SHORT EXERCISE: Copy the records below word for word, from the line with "Click the Add password button" to the line with "should pyautogui.click(x=591, y=216).".

DATASET ROWS:
· · ·

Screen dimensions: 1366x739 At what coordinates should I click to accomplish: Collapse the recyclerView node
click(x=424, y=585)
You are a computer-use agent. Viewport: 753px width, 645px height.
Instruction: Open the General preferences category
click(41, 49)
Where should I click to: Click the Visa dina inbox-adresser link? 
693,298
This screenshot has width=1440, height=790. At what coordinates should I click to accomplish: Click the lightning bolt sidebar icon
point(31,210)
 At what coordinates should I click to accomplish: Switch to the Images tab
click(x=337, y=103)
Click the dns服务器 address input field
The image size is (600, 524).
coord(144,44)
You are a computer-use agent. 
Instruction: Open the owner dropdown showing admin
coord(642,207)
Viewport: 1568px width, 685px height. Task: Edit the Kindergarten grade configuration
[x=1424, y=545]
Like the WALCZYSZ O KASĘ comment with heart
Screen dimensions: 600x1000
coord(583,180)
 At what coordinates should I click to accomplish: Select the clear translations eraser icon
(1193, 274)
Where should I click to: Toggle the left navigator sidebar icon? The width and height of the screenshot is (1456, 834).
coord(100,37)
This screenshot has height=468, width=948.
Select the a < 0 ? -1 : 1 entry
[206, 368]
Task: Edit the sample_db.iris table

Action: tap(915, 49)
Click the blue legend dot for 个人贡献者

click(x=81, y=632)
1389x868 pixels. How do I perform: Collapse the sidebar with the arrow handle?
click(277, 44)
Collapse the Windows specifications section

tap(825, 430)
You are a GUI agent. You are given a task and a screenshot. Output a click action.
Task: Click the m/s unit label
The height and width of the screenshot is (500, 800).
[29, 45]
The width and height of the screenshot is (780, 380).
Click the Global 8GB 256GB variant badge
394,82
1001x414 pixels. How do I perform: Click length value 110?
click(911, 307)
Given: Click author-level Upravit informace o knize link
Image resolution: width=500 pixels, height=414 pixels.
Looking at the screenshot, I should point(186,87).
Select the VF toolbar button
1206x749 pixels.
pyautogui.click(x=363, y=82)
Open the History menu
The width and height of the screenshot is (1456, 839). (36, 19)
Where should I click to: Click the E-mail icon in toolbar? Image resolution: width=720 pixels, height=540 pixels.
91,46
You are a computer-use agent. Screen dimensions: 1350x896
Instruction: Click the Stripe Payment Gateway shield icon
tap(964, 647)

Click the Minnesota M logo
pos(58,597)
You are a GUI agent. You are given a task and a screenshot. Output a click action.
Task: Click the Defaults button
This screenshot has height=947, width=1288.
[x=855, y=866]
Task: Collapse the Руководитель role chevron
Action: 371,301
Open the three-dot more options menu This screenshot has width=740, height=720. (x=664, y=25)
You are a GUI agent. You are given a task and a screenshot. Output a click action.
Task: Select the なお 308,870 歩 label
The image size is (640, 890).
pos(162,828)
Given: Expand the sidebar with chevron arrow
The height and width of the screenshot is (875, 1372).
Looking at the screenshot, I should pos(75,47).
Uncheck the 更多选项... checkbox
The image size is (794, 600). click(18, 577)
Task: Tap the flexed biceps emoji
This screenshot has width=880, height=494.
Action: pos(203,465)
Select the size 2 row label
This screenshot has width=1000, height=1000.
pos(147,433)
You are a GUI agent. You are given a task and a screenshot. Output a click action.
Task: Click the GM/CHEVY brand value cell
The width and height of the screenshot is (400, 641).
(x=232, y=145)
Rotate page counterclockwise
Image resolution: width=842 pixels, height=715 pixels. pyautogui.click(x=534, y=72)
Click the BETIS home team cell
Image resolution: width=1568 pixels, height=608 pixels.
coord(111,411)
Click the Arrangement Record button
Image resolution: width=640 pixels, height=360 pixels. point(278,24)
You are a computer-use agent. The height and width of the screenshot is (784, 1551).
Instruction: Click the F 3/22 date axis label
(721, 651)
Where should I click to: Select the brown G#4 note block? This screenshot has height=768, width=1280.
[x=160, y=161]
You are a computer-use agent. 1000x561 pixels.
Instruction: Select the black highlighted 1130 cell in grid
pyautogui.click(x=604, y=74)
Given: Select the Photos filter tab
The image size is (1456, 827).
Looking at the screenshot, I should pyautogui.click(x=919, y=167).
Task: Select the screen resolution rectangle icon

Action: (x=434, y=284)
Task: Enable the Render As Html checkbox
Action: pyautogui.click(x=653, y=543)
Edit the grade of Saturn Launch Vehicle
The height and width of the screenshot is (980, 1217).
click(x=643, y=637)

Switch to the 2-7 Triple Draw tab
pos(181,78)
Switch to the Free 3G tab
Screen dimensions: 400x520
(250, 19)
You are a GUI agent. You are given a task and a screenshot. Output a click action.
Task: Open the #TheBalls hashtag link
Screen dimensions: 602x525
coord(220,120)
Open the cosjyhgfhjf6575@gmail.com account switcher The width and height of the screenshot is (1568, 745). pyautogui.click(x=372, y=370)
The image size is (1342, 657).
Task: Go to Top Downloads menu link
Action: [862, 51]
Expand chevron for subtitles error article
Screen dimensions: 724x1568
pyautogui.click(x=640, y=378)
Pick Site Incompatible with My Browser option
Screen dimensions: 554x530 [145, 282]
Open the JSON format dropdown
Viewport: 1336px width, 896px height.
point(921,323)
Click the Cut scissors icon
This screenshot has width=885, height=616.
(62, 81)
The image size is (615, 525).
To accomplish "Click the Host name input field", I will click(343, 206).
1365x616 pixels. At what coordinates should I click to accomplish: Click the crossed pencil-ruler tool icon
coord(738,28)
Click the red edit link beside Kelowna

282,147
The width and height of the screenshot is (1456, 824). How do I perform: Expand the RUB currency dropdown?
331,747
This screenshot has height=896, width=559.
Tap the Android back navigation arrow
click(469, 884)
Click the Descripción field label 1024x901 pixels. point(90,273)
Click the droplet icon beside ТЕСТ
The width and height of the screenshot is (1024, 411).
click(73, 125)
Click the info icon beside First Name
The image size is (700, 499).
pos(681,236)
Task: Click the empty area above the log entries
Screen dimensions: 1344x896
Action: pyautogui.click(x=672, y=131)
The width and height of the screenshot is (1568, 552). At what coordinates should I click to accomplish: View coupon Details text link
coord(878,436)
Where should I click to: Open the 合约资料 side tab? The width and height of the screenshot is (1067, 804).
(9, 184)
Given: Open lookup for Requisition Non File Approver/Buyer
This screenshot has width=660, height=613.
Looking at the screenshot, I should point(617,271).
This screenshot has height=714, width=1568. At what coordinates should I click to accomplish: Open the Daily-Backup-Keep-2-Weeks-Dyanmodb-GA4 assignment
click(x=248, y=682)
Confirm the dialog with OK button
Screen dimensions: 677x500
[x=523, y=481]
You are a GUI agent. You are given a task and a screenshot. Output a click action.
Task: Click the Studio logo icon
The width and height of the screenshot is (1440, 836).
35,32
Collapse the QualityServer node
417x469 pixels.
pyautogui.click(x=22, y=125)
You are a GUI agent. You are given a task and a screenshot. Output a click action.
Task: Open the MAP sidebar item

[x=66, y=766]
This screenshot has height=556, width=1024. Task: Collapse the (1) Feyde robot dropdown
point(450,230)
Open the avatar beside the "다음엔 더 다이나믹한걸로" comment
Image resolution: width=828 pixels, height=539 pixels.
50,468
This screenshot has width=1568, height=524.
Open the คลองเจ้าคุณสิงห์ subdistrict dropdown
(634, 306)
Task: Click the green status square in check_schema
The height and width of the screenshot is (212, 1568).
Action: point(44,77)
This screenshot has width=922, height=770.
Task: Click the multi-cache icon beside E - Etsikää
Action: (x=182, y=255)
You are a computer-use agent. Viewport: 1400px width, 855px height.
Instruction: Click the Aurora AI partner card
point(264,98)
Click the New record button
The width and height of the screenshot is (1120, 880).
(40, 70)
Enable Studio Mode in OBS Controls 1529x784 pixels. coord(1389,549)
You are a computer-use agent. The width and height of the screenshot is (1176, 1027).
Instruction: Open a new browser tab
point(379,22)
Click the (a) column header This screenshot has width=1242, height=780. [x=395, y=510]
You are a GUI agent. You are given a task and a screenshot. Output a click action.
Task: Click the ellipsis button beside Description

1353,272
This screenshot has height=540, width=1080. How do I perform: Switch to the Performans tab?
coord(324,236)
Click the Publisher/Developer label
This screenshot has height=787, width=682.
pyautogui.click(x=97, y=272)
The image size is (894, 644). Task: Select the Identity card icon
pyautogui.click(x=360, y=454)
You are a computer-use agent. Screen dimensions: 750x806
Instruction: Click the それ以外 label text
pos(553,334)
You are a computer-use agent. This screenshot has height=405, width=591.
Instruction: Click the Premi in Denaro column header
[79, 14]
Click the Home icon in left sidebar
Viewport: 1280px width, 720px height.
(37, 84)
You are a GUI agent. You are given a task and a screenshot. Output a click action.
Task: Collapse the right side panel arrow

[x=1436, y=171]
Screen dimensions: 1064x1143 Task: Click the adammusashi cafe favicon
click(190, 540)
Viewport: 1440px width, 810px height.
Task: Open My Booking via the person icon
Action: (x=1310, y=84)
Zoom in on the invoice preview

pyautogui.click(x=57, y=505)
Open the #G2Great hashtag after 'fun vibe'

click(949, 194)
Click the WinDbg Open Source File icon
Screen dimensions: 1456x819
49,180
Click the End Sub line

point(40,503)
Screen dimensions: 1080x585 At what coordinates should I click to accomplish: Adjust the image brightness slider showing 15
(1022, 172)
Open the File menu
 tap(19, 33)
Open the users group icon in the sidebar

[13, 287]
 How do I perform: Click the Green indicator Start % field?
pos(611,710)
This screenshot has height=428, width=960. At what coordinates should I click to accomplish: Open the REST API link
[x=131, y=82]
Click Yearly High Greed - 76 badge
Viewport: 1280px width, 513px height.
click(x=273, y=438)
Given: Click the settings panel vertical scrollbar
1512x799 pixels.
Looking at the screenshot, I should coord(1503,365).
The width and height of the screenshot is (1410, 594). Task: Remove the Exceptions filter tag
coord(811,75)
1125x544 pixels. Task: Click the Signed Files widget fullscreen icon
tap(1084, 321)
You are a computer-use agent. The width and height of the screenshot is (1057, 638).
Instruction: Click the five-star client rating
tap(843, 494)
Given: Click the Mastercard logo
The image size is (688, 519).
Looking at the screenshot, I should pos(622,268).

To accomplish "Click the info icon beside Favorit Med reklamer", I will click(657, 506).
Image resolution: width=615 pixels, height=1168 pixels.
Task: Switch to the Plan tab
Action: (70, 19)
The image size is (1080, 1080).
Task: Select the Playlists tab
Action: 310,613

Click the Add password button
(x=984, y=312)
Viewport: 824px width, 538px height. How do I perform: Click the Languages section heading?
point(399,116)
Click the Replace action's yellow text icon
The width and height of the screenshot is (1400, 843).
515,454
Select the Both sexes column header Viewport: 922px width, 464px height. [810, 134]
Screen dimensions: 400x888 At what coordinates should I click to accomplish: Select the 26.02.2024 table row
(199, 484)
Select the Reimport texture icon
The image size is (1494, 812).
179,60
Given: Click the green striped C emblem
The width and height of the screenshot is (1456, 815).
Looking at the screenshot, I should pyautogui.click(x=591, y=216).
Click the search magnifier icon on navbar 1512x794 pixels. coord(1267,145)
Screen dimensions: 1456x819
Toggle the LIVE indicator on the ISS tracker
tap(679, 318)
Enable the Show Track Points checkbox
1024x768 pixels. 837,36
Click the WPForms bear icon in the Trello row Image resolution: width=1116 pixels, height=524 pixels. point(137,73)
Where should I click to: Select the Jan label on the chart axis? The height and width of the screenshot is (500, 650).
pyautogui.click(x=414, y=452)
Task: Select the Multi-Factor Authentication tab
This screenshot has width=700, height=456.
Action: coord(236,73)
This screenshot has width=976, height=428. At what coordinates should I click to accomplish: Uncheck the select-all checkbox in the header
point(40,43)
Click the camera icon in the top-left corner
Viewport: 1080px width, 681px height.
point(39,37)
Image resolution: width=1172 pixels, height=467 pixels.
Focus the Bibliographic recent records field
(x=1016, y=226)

· · ·

RESPONSE TO THIS EXERCISE:
Click the Add password button
(x=984, y=312)
Viewport: 824px width, 538px height. How do I perform: Click the Languages section heading?
point(399,116)
Click the Replace action's yellow text icon
The width and height of the screenshot is (1400, 843).
515,454
Select the Both sexes column header Viewport: 922px width, 464px height. [810, 134]
Screen dimensions: 400x888 At what coordinates should I click to accomplish: Select the 26.02.2024 table row
(199, 484)
Select the Reimport texture icon
The image size is (1494, 812).
179,60
Given: Click the green striped C emblem
The width and height of the screenshot is (1456, 815).
Looking at the screenshot, I should pyautogui.click(x=591, y=216).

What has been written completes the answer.